Progressive skyline computation in database systems

Progressive skyline computation in database systems Papadias et al. SIGMOD 2003

I’m still working through some of the papers from SIGMOD 2016 (as some of you spotted, that was the unifying them for last week). But today I’m jumping back to 2003 to provide some context for a streaming analytics paper we’ll be looking at tomorrow. The subject at hand is skyline computation.

Not that sort of skyline.

The skyline operator is important for several applications involving multi-criteria decision making. Given a set of objects p₁, p₂, …, p_n, the operator returns all objects p_i such that p_i is not dominated by another object p_j.

A couple of examples help to make the idea much clearer. The running example throughout the paper is a hotels dataset with two attributes per hotel: price and distance from the beach.

Given some preference or scoring function that is monotone on all attributes (e.g. min) we can compute a skyline.

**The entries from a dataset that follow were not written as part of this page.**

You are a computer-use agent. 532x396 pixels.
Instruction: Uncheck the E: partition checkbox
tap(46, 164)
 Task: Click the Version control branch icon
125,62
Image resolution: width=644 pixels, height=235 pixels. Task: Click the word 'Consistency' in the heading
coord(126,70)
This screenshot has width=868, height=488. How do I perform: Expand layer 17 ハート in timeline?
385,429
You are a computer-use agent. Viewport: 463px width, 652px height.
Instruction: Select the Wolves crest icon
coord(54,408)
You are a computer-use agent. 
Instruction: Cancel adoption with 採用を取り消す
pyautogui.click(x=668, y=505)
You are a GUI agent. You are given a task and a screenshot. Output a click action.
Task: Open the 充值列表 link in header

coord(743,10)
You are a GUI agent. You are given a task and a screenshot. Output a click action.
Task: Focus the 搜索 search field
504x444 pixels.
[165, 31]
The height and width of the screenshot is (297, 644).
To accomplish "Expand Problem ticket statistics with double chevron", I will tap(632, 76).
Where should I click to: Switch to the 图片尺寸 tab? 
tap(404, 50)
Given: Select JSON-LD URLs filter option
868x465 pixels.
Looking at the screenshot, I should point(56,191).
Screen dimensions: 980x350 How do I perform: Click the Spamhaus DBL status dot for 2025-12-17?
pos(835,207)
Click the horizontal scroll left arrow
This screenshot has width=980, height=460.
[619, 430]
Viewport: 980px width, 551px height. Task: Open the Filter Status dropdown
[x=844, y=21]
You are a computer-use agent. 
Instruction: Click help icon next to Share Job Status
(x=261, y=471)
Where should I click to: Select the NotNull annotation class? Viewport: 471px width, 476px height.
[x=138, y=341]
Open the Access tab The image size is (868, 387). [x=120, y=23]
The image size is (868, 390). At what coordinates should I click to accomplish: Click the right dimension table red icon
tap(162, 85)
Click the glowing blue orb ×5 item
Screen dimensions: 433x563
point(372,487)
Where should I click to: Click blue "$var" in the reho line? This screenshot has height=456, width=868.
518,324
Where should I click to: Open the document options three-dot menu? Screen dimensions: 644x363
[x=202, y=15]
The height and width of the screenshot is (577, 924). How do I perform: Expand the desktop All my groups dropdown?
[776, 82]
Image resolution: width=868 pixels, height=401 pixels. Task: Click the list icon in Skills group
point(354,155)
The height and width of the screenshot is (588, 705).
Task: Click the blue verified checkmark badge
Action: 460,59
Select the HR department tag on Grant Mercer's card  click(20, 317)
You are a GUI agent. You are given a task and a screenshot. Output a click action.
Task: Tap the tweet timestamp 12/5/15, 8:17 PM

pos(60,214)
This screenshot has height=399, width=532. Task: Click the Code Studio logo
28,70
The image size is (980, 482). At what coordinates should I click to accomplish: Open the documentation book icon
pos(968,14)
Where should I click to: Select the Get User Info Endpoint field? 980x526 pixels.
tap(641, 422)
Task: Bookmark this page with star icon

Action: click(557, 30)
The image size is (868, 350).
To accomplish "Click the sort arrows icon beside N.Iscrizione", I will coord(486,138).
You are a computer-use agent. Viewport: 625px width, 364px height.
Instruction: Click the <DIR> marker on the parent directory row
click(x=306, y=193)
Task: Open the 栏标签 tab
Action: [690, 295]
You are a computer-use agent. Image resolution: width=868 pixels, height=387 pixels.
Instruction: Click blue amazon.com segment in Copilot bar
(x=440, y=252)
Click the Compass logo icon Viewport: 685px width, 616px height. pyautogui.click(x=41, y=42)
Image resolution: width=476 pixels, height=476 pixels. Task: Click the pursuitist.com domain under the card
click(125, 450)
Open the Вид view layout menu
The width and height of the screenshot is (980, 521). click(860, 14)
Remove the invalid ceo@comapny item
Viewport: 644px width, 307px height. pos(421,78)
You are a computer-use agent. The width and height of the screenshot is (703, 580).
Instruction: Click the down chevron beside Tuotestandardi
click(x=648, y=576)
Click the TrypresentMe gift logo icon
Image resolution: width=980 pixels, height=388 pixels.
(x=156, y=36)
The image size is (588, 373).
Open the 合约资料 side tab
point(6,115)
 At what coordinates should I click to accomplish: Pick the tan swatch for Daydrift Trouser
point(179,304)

A point p_i dominates another point _p_j if its coordinate on any axis is not larger than the corresponding coordinate of p_j.

dominates(h1,h2) :
    (h1.distance < h2.distance) &&
    (h1.price < h2.price)

So given two hotels an equal distance from the beach, we prefer the one that is cheaper. And given two hotels that are the same price, we prefer the one closer to the beach. We compute the skyline by finding the points where there is no point that is better on both (all) dimensions, and joining them. The points that define this skyline are a, i, and k.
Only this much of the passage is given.